Baca juga: Studium Generale Pendidikan Agama Islam Tahun Akademik 2017/2018

Sementara itu, Robitul Firdaus yang merupakan alumnus PSAS angkatan 2004 mengatakan bahwa kesuksesannya juga berawal dari doa dan bimbingan para dosen PSAS. “Saya percaya adanya berkah. Apa yang saya raih saat ini mungkin hanya 25% yang merupakan ikhtiar pribadi saya. Itupun atas izin Allah. Selebihnya adalah berkat peran pada guru dan dosen,” tutur Dosen IAIN Jember, Jawa Timur dan alumnus doktoral IIUM yang pernah dinobatkan sebagai peneliti muda terbaik bidang sosial oleh Lembaga Ilmu Pengetahuan Indonesia (LIPI).
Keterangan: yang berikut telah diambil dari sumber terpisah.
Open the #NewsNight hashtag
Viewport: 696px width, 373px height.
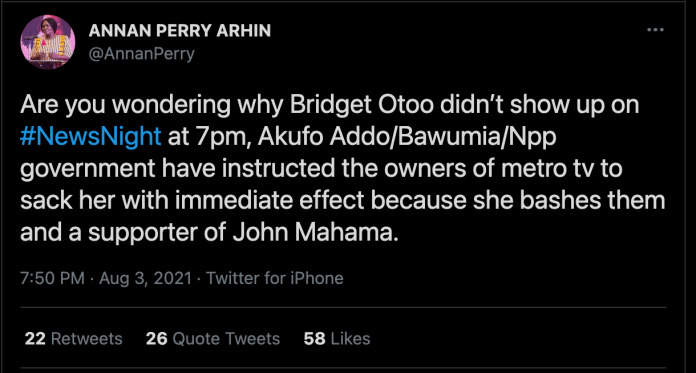pyautogui.click(x=90, y=137)
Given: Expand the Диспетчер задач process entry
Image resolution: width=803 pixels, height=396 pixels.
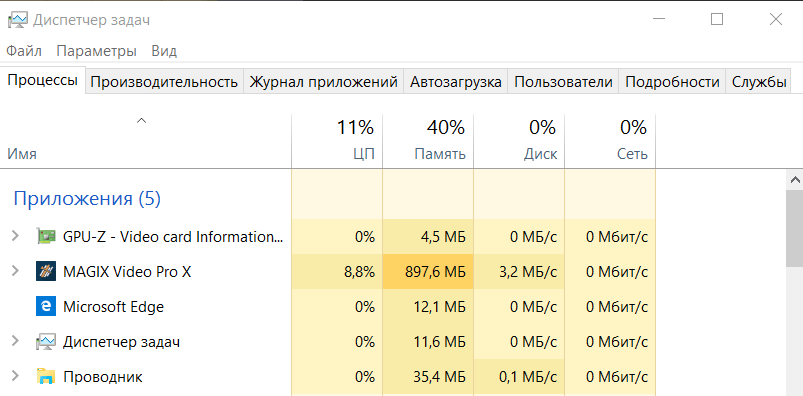Looking at the screenshot, I should 15,341.
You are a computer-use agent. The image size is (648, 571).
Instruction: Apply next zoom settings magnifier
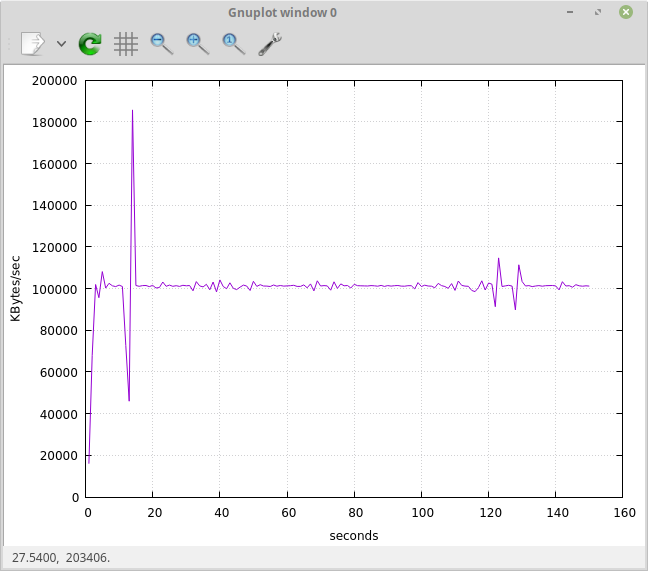point(197,43)
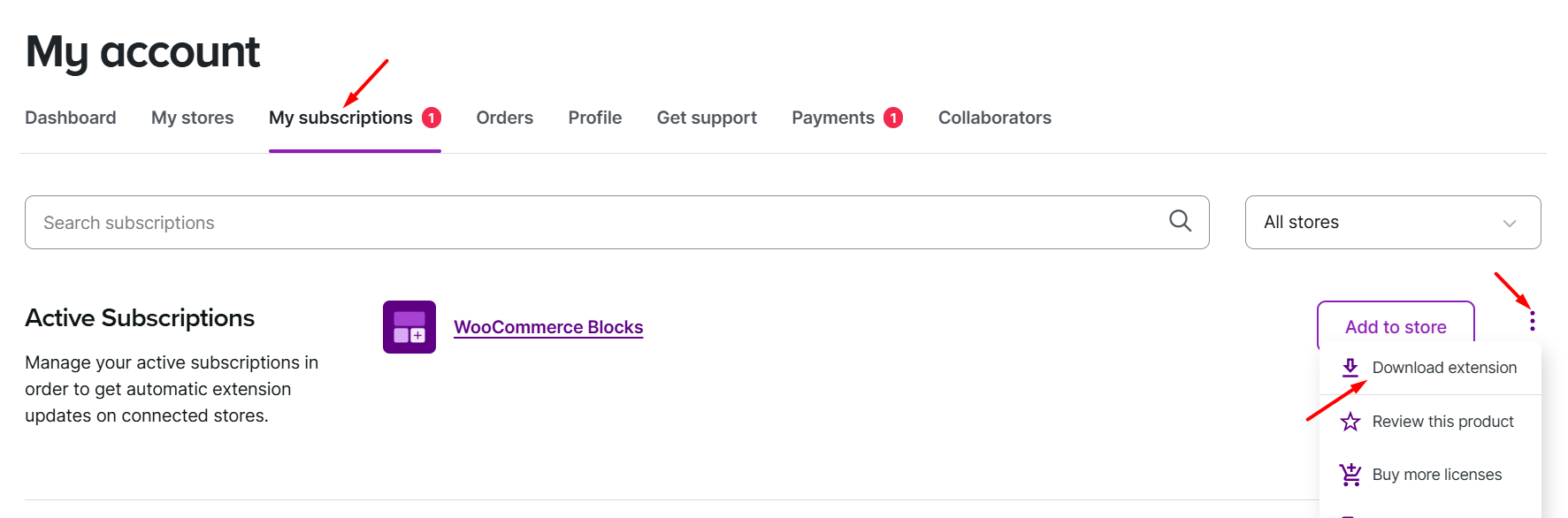The width and height of the screenshot is (1568, 518).
Task: Click the shopping cart licenses icon
Action: point(1350,475)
Bekali Diri, Menjadi Mahasiswa Sejati

Salah satu narasumber, Robitul Firdaus, SHI., MSI., Ph.D., sedang menyampaikan materinya di hadapan mahasiswa baru PSAS angkatan 2017. (Photo: Samsul)

UII Harum di Lingkungan Mahkamah Agung

Narasumber SG berikutnya adalah Achmad Fauzi, SHI., yang saat ini menjabat sebagai Hakim Pengadilan Agama (PA) Tarakan, Kalimantan Utara. Di hadapan mahasiswa, sosok kelahiran Semenep, Madura tersebut menyampaikan bahwa nama UII harum di lingkungan Mahkamah Agung (MA). Pasalnya, banyak alumni UII termasuk PSAS yang berkiprah baik di peradilan. Nama baik tersebut, menurut Achmad Fauzi, kedepannya harus dilestarikan oleh mahasiswa PSAS, khususnya mahasiswa baru.
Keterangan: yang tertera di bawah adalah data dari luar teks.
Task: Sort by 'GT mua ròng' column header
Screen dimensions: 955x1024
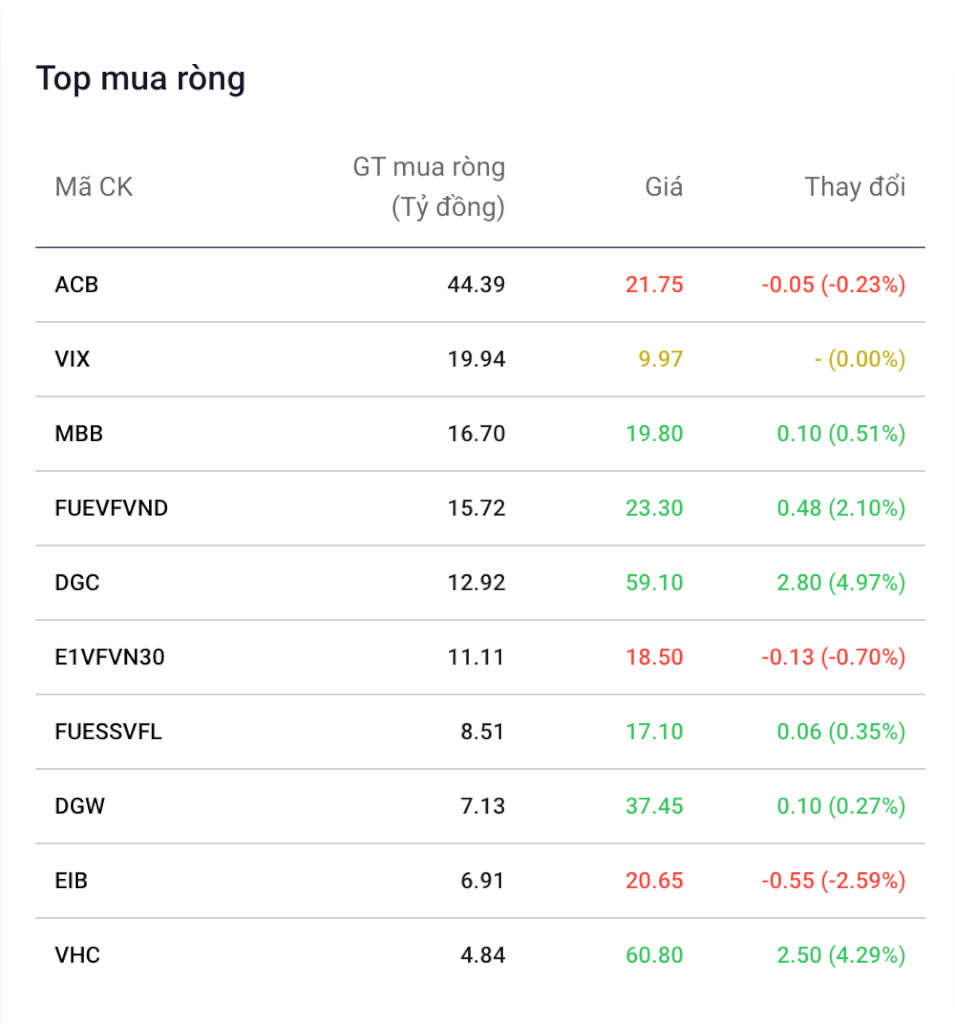Action: tap(429, 187)
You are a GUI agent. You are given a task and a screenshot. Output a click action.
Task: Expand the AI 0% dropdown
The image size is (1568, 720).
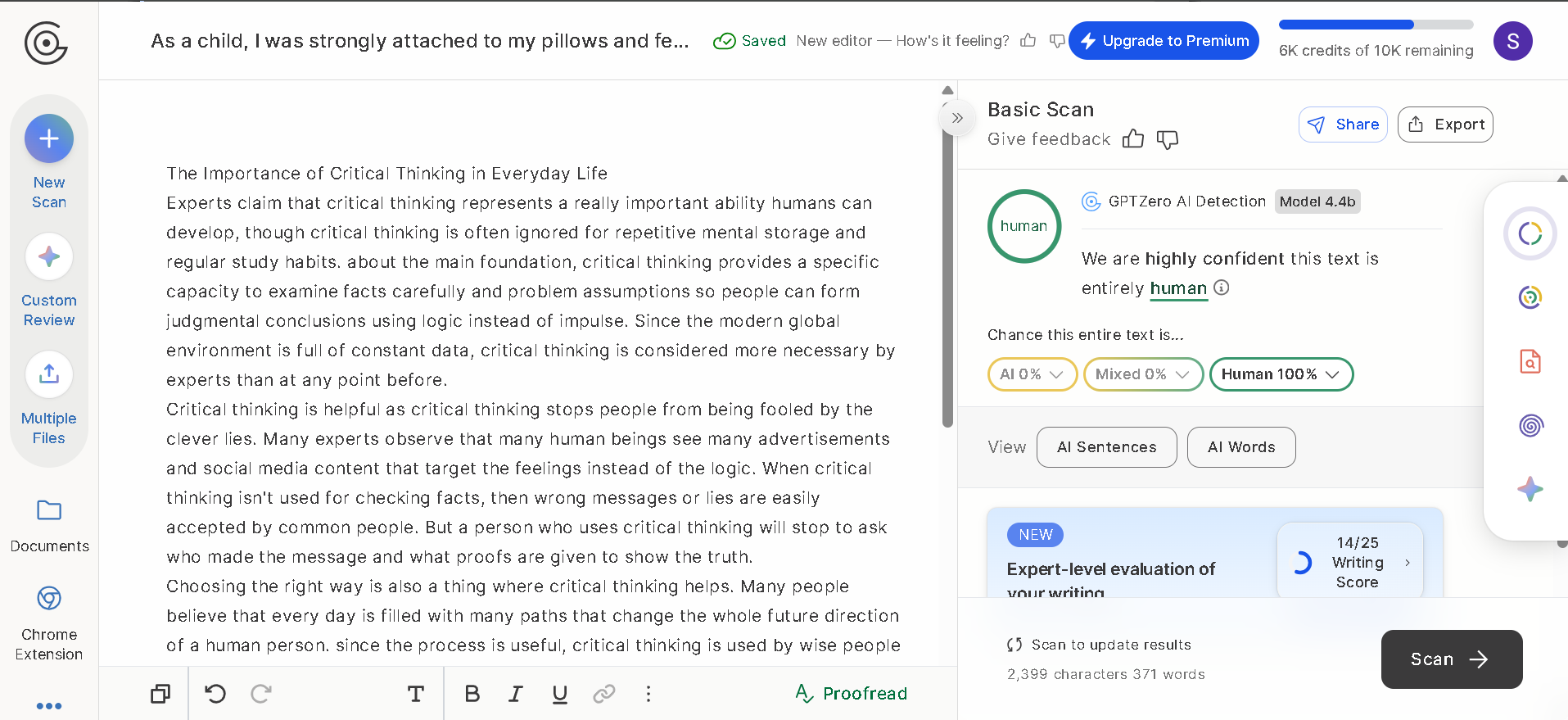[x=1032, y=374]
Alumnus PSAS angkatan 1999 tersebut menceritakan pengalaman spiritualnya hingga diterima sebagai hakim. Salah satunya adalah doa dari orang tua, khususnya ibu. “Ibu saya cerita kalau mimpi melihat beringin yang tinggi dan saya bisa meraihnya,” kisah sosok yang aktif menulis opini di media masa lokal dan nasional tersebut. Mimpi ibunya tersebut ternyata menjadi isyarat baik dan akhirnya dia dinyatakan lulus sebagai calon hakim (cakim). Fauzi—sapaan akrabnya—sebelumnya pernah bertugas di PA Kotabaru, Kalimantan Selatan.

Baca juga: Menjadi Hakim: Sebuah Panggilan Dedikasi di Bidang Hukum

Selain aktif menulis opini di media massa, Fauzi juga sudah menerbitkan 3 buah buku. Pertama, dengan judul Pergulatan Hukum di Negeri Wani Piro yang terbit tahun 2012. Kedua, Anasir Kejahatan Peradilan yang terbit tahun 2014. Ketiga, Korupsi dan Penguatan Daulat Hukum yang terbit tahun 2016 lalu. Fauzi mengaku bahwa aktivitas menulisnya dimulai sejak menjadi mahasiswa. “Saya orang miskin, Dulu motif menulis supaya bisa makan. Akhirnya berkembang sebagai perjuangan idealisme,” kenangnya. (Samsul)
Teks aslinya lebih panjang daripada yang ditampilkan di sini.